Les décorations internationales, surtout lorsqu’elles sont les plus prestigieuses, ne sont pas toujours accordées pour des raisons purement symboliques. Au-delà de la solennité de la cérémonie, cette distinction interroge : s’agit-il d’une reconnaissance pour une action diplomatique exemplaire ou d’un échange de bons procédés entre deux États aux défis communs ? Dans le jeu diplomatique, les distinctions honorifiques servent souvent à sceller des partenariats, mais elles peuvent aussi servir de leviers pour envoyer des messages à d’autres acteurs régionaux.

Un passé qui pèse sur les relations actuelles

Cette accolade diplomatique survient après une période de tensions politiques entre les deux nations. Le Togo, dirigé par Faure Gnassingbé, avait en effet accordé l’asile à l’ancien président burkinabé Roch Marc Christian Kaboré. Pourtant, cette hospitalité n’a duré qu’un temps. Lomé a finalement abandonné cette figure politique sur l’autel de ses propres intérêts, marquant un revirement stratégique difficile à ignorer.

L’économie, socle d’une alliance fragile

La « diplomatie de proximité » prônée par les autorités togolaises semble en réalité se limiter aux opportunités économiques. Le Port autonome de Lomé, axe majeur du transit régional, constitue un enjeu stratégique pour le Burkina Faso, pays enclavé dépendant des corridors maritimes. En échange de la livraison de Kaboré, Lomé a obtenu des garanties pour sécuriser le transit massif des marchandises burkinabées, consolidant ainsi sa position de hub logistique en Afrique de l’Ouest.

Cette interdépendance économique explique en grande partie le rapprochement spectaculaire entre les deux capitales. Chaque partie y trouve son compte : le Burkina Faso sécurise ses approvisionnements, tandis que le Togo renforce ses revenus grâce aux activités portuaires. Une symbiose qui dépasse largement les simples déclarations de solidarité.

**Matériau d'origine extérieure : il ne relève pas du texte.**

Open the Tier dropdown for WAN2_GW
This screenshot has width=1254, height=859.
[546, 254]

Une diplomatie au service des échanges, pas des principes

Le calendrier de cette distinction coïncide avec une période où plusieurs dossiers sensibles alimentent les débats sur la gouvernance et les libertés dans la région. Pour certains analystes, cette décoration récompense moins une coopération vertueuse qu’une convergence d’intérêts stratégiques. Elle illustre une tendance croissante parmi les États africains : une diplomatie où l’économie et la sécurité priment sur les engagements politiques ou moraux.

Les alliances se forgent désormais autour des flux commerciaux, des besoins logistiques et des impératifs sécuritaires, reléguant au second plan les valeurs traditionnellement mises en avant. Ce pragmatisme économique interroge sur la crédibilité des discours officiels, notamment lorsqu’ils évoquent une « solidarité africaine » sans fondement concret.

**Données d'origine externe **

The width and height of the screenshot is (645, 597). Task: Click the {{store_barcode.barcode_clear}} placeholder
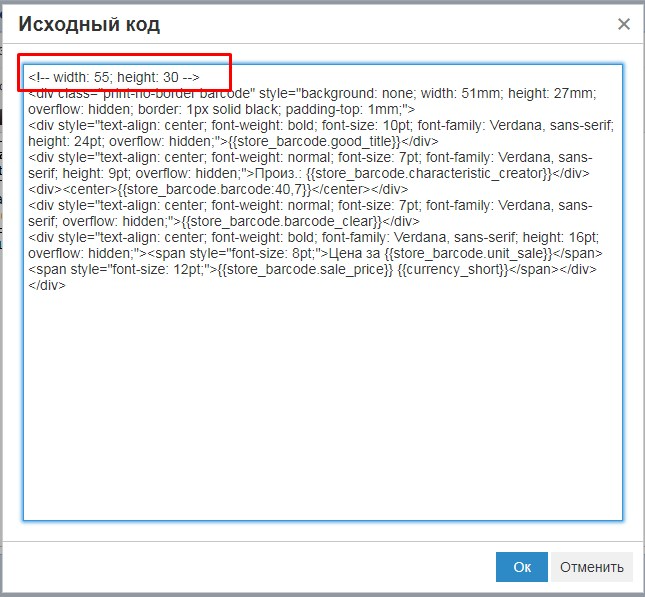coord(281,222)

Le réalisme politique face aux critiques

Les autorités des deux pays présentent cette distinction comme le symbole d’une relation exemplaire. Pourtant, cette communication se heurte à une réalité bien différente. Lorsque les décisions diplomatiques sont dictées par des impératifs économiques, le discours sur la fraternité et la coopération perd de sa légitimité aux yeux de l’opinion publique.

Cette alliance, scellée par une récompense officielle, révèle surtout une logique de raison d’État. Les États privilégient désormais leurs intérêts stratégiques, leurs échanges commerciaux et leur stabilité politique, quitte à sacrifier les principes éthiques. Les sourires échangés lors des cérémonies masquent ainsi une réalité bien moins reluisante : celle d’un partenariat commercial sécurisé au détriment des valeurs fondamentales.

C’est cette contradiction fondamentale qui alimente aujourd’hui les interrogations sur la nature réelle des relations entre Lomé et Ouagadougou.